- Data records
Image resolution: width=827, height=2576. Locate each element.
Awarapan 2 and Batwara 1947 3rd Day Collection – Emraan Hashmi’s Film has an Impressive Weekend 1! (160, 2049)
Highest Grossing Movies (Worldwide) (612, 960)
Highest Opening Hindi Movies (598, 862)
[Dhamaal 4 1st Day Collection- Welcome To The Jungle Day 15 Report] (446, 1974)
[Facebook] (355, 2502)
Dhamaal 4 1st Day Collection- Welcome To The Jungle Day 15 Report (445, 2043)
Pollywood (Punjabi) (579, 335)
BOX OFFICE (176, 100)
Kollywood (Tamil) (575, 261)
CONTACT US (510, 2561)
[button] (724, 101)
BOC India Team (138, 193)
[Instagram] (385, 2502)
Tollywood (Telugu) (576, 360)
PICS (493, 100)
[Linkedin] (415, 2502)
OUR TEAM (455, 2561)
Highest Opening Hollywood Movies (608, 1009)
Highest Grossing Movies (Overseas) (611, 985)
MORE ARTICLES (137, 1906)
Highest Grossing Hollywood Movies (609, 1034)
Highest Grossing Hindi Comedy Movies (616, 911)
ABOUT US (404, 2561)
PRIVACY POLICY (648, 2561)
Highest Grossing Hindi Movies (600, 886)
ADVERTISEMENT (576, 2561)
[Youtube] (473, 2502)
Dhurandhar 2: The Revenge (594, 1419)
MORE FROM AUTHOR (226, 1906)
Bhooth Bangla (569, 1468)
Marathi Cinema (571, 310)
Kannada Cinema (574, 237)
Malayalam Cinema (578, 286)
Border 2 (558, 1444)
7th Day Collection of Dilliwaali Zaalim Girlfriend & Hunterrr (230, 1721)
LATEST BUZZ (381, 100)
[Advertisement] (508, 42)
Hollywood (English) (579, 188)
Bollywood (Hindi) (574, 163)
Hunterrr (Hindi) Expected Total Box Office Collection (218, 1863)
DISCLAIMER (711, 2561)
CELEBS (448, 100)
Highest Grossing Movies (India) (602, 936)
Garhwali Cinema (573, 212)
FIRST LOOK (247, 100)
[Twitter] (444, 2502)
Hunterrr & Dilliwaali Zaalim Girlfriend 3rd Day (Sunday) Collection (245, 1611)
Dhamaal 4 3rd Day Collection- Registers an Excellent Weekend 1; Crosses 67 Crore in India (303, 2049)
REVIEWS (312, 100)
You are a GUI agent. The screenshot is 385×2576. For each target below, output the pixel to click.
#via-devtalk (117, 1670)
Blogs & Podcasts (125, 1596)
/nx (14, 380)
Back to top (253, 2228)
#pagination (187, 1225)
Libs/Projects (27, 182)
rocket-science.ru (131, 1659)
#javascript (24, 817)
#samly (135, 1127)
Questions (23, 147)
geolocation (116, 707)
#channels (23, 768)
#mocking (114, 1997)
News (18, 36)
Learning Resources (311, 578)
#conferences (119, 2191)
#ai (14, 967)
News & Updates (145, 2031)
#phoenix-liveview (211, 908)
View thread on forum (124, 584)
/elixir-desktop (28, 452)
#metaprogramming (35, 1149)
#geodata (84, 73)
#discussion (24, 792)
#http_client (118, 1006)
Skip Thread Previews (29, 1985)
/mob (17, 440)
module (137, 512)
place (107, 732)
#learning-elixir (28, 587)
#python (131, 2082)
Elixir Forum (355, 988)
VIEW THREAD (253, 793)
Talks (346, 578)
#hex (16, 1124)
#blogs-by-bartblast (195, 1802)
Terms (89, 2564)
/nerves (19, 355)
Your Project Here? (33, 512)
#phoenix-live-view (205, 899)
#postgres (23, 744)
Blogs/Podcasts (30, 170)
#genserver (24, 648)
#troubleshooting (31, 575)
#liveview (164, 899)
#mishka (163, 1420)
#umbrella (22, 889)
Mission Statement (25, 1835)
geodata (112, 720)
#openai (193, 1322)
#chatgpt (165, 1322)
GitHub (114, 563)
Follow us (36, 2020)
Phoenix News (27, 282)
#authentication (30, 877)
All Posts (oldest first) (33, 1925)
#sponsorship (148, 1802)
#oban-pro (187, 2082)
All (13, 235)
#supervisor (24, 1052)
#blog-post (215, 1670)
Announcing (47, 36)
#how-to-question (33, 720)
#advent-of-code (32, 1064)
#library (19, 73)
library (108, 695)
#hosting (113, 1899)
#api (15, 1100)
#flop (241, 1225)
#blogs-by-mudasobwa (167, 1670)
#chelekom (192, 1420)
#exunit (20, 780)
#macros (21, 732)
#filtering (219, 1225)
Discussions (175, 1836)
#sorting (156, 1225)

- Work to be completed
When a line in the listing above holds the word "Grossing", copy it.

- Answer to the problem
Highest Grossing Movies (Worldwide) (612, 960)
Highest Grossing Movies (Overseas) (611, 985)
Highest Grossing Hollywood Movies (609, 1034)
Highest Grossing Hindi Comedy Movies (616, 911)
Highest Grossing Hindi Movies (600, 886)
Highest Grossing Movies (India) (602, 936)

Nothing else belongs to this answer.